Encontramos um falhanço da moral humanista quando assistimos ao triste espectáculo de ver países da CPLP que antes já se tinham empenhado no apoio ao regime de Putin e à sua “operação especial” na Ucrânia e que agora se arrastam na lama através do apoio medroso pela via de uma pífia “abstenção” à repressão violenta e a repetidas e graves violações dos direitos humanos por parte do regime de Teerão.

E, contudo, foi isso mesmo que aconteceu a 16 de Novembro no “3º comité da 52º reunião plenária de Assembleia Geral, 77ª sessão” da ONU, quando Angola, Brasil, Guiné-Bissau e Moçambique se abstiveram na votação da proposta de resolução “Situação dos Direitos Humanos na República Islâmica do Irão”, onde, entre várias propostas, este organismo das Nações Unidas condenava o regime de Teerão pelo “uso generalizado da força contra manifestantes não violentos” exprimindo uma “manifesta preocupação com o projeto de lei proposto pelo Governo da República Islâmica do Irão sobre o uso de armas de fogo durante os protestos” apelando ainda para que o regime considere a “rescisão de sentenças excessivamente severas, incluindo aquelas envolvendo a pena de morte e exílio interno de longo prazo, e para acabar com as represálias contra os defensores dos direitos humanos, incluindo mulheres, manifestantes pacíficos e as suas famílias, jornalistas e trabalhadores da media” e que, ainda, fossem realizadas investigações sobre “represálias e casos de uso da força em relação a protestos pacíficos”.

Nesta proposta de resolução Portugal, Cabo Verde e Timor-Leste, souberam estar do lado certo da História e da defesa dos Direitos Humanos mas Angola, Brasil, Guiné-Bissau e Moçambique optaram por seguir o mantra ditado por Marcelo Rebelo de Sousa há dias quando declarou – numa das suas recentes e já várias gaffes televisivas – que o “Qatar não respeita os direitos humanos. Mas, enfim, esqueçamos isto” ou o mercenarismo de Carlos Queirós que, quando questionado por um jornalista se não tinha “vergonha de trabalhar num país onde os direitos das mulheres não são respeitados?” respondeu “quanto me paga para responder a isso? Fale com o seu patrão e no final do Mundial eu respondo-lhe se me fizer uma boa oferta”. Ambos, Marcelo e Queirós, movimentam-se no Mundo da Bola, onde tudo é dito e permitido. Um estava ansioso pela sua presença no jogo inaugural da selecção da FPF (há quem diga “nacional”) frente ao Gana, o outro pelos milhões que lhe pagam os mullahs. Ambos alinham pela bitola moral do “esqueçamos isso, os direitos humanos, e falemos de Bola”.

Mas ambos estão errados.
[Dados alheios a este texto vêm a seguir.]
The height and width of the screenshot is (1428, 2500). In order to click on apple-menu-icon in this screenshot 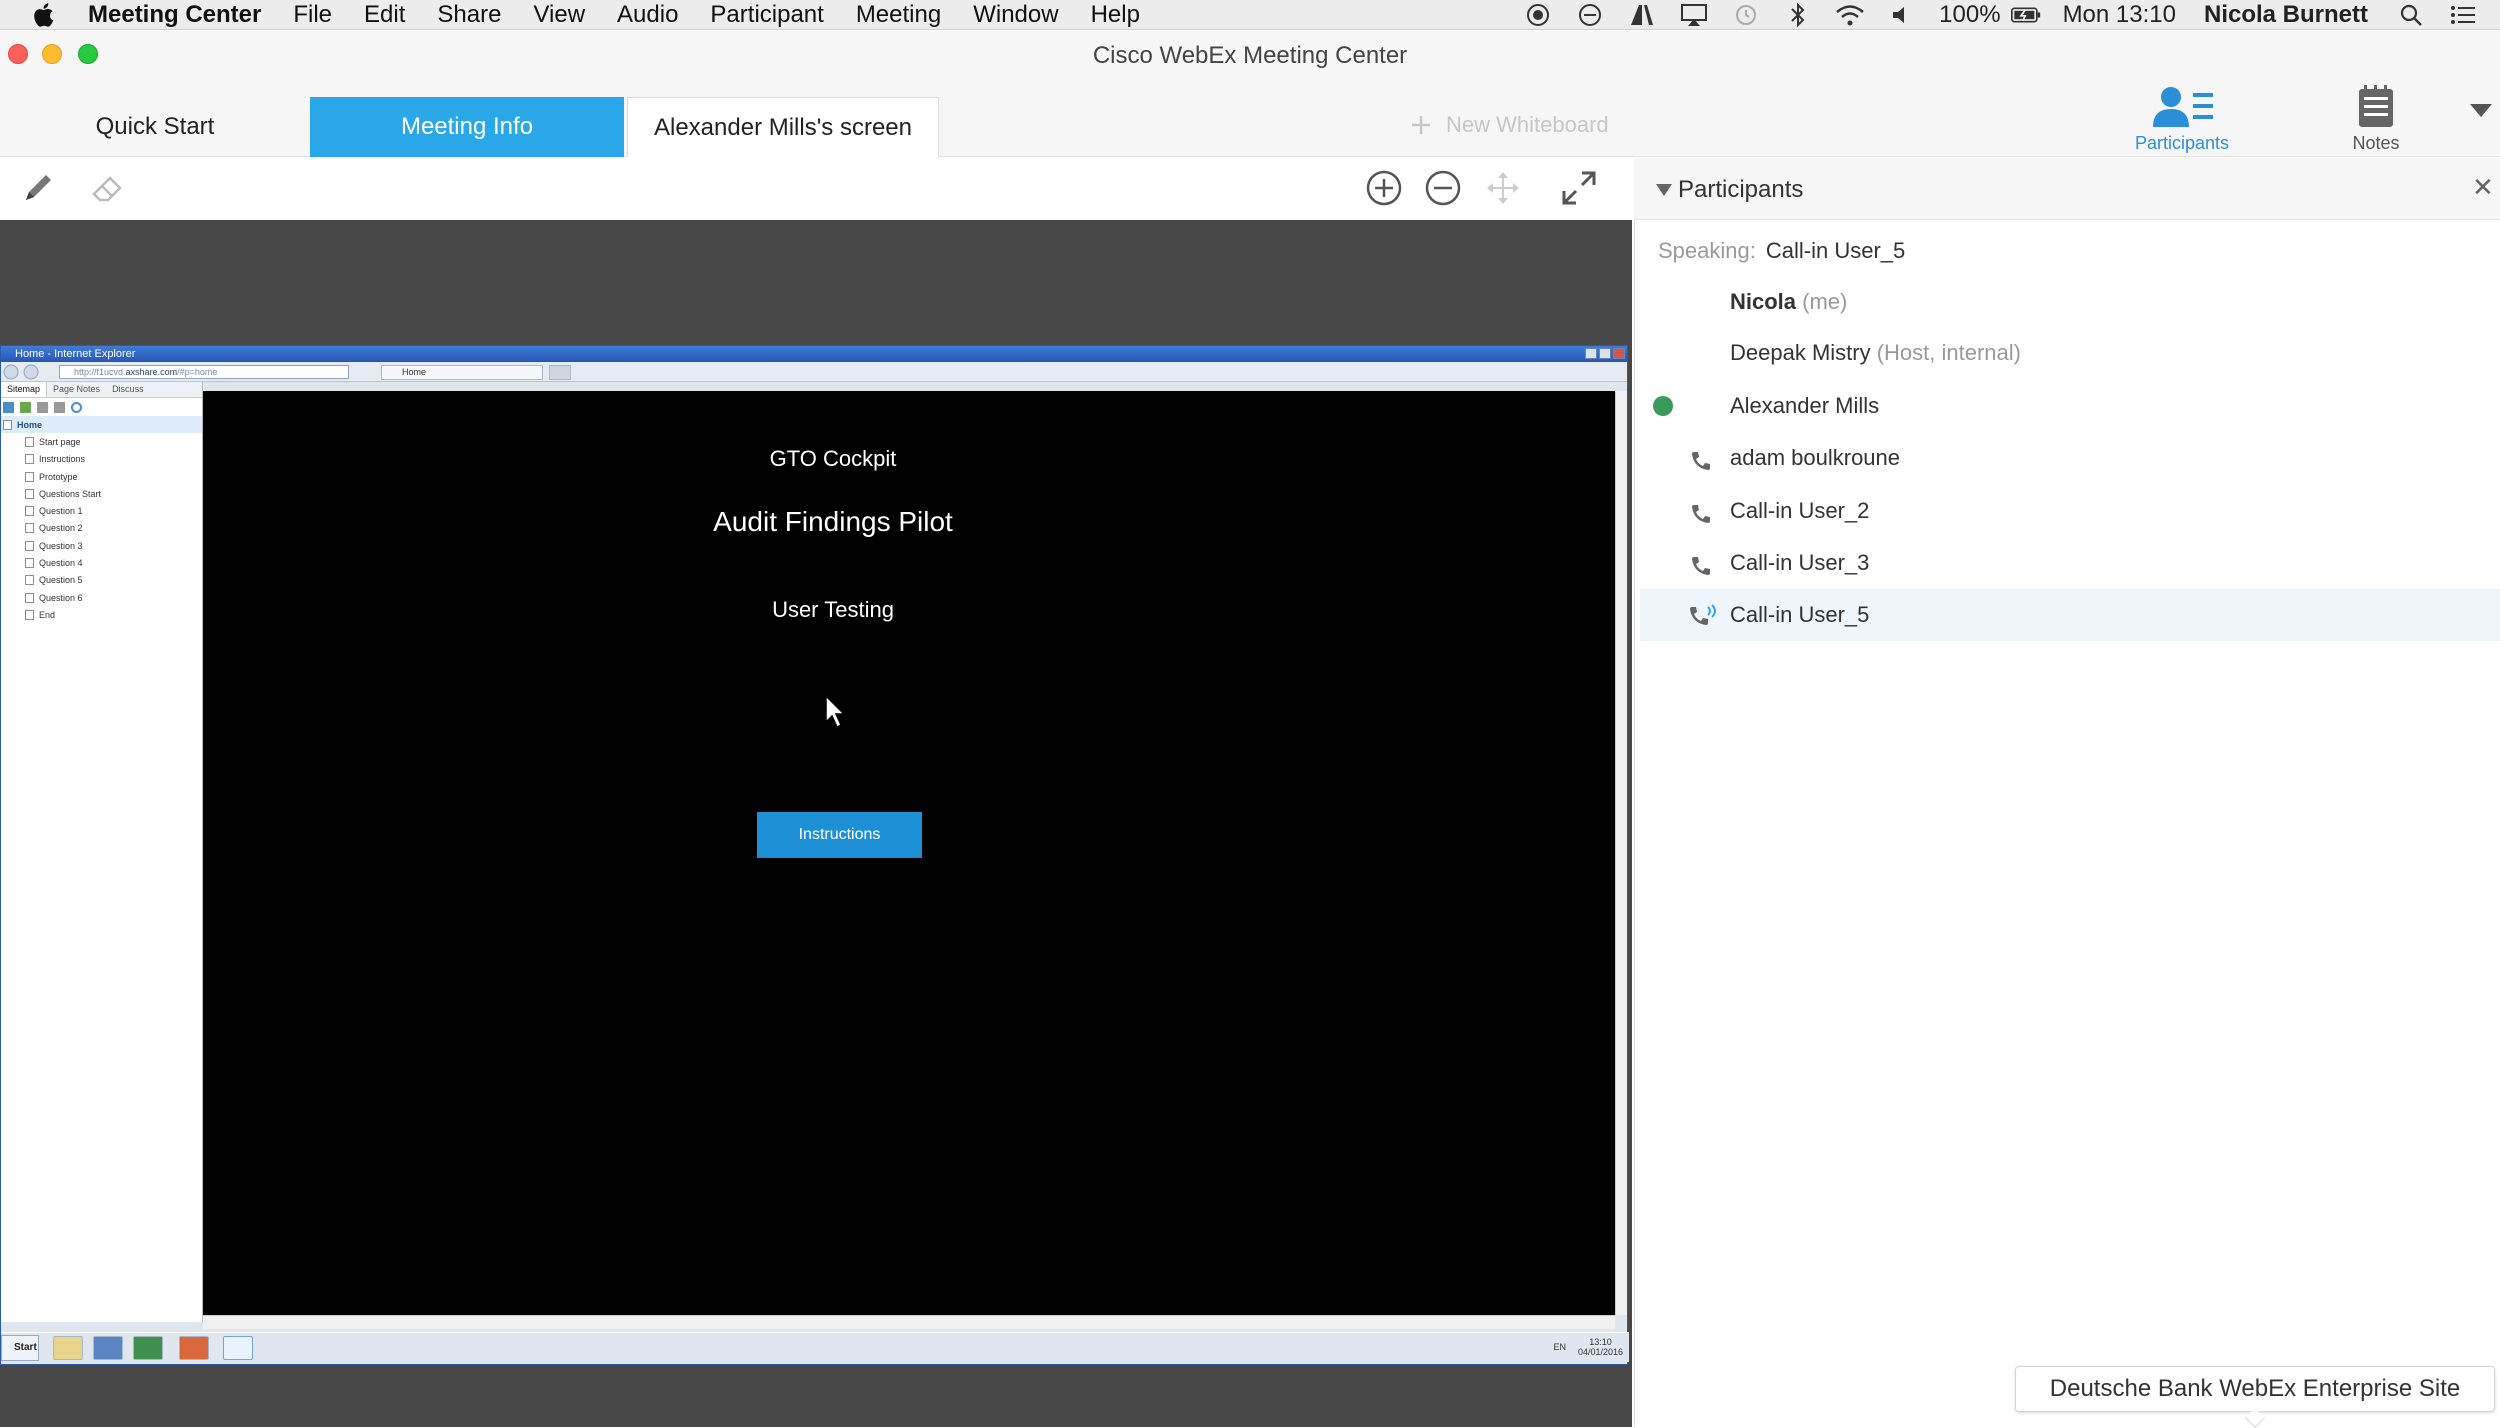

Assim como errados estão os representantes lusófonos na ONU de Angola, Brasil, Guiné-Bissau e Moçambique que, em flagrante contradição com os princípios da CPLP “Primado da paz, da democracia, do estado de direito, dos direitos humanos e da justiça social”, também “esqueceram isso” e se abstiveram na condenação ao regime de Teerão. Na verdade não podemos esquecer ou abster-nos em função dos 14 mil detidos em condições desumanas, sob tortura e ameaça de pena de morte nas cadeias iranianas. Perante o mal absoluto não há abstencionismo mas o dever ético e moral de agir a fazer algo a propósito. Os mais de 60 mil mortos pelo regime desde 1979, a opressão sobre as mulheres e homossexuais não pode ser esquecida, respondida se “pagarmos para isso” ou votada em abstenção. Não podemos colocar em suspensão a defesa dos direitos humanos por nossa mercenária conveniência, porque queremos assistir num camarote a um jogo do Ronaldo ou para agradarmos aos nossos amigos russos, chineses ou iranianos. Em questões de direitos humanos apenas pode haver uma resposta: sim. Não a abstenção nem o esquecimento.